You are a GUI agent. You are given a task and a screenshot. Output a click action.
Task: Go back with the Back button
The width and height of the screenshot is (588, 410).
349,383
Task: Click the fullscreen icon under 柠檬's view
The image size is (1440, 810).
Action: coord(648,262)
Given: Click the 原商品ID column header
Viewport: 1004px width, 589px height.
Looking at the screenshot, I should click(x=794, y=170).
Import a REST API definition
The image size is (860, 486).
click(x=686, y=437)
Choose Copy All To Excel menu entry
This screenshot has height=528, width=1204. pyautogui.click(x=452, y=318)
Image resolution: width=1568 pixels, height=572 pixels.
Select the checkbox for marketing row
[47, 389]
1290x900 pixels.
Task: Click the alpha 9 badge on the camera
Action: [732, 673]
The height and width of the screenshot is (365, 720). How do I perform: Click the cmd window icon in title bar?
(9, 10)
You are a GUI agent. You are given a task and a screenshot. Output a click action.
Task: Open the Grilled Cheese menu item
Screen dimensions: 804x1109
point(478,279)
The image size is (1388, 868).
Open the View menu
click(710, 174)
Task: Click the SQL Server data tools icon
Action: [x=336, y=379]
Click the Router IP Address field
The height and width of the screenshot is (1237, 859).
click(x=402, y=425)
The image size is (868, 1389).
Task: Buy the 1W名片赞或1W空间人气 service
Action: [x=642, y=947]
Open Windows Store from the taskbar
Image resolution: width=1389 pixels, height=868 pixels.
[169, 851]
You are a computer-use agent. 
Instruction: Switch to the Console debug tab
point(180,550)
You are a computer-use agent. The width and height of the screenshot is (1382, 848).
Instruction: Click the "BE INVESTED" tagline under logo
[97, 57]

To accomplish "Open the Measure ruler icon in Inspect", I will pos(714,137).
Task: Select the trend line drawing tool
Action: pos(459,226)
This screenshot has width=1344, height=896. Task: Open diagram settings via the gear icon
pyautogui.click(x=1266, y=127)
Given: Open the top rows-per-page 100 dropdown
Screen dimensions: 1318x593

● ● ●

▶ [ACTIVITY]:
Each line of the records should be transcribed without change.

▶ [WRITTEN RESPONSE]:
You are a GUI agent. You are given a task and a screenshot. Output a click action.
Task: Go back with the Back button
The width and height of the screenshot is (588, 410).
349,383
Task: Click the fullscreen icon under 柠檬's view
The image size is (1440, 810).
Action: coord(648,262)
Given: Click the 原商品ID column header
Viewport: 1004px width, 589px height.
Looking at the screenshot, I should click(x=794, y=170).
Import a REST API definition
The image size is (860, 486).
click(x=686, y=437)
Choose Copy All To Excel menu entry
This screenshot has height=528, width=1204. pyautogui.click(x=452, y=318)
Image resolution: width=1568 pixels, height=572 pixels.
Select the checkbox for marketing row
[47, 389]
1290x900 pixels.
Task: Click the alpha 9 badge on the camera
Action: [732, 673]
The height and width of the screenshot is (365, 720). How do I perform: Click the cmd window icon in title bar?
(9, 10)
You are a GUI agent. You are given a task and a screenshot. Output a click action.
Task: Open the Grilled Cheese menu item
Screen dimensions: 804x1109
point(478,279)
The image size is (1388, 868).
Open the View menu
click(710, 174)
Task: Click the SQL Server data tools icon
Action: [x=336, y=379]
Click the Router IP Address field
The height and width of the screenshot is (1237, 859).
click(x=402, y=425)
The image size is (868, 1389).
Task: Buy the 1W名片赞或1W空间人气 service
Action: [x=642, y=947]
Open Windows Store from the taskbar
Image resolution: width=1389 pixels, height=868 pixels.
[169, 851]
You are a computer-use agent. 
Instruction: Switch to the Console debug tab
point(180,550)
You are a computer-use agent. The width and height of the screenshot is (1382, 848).
Instruction: Click the "BE INVESTED" tagline under logo
[97, 57]

To accomplish "Open the Measure ruler icon in Inspect", I will pos(714,137).
Task: Select the trend line drawing tool
Action: pos(459,226)
This screenshot has width=1344, height=896. Task: Open diagram settings via the gear icon
pyautogui.click(x=1266, y=127)
Given: Open the top rows-per-page 100 dropdown
Screen dimensions: 1318x593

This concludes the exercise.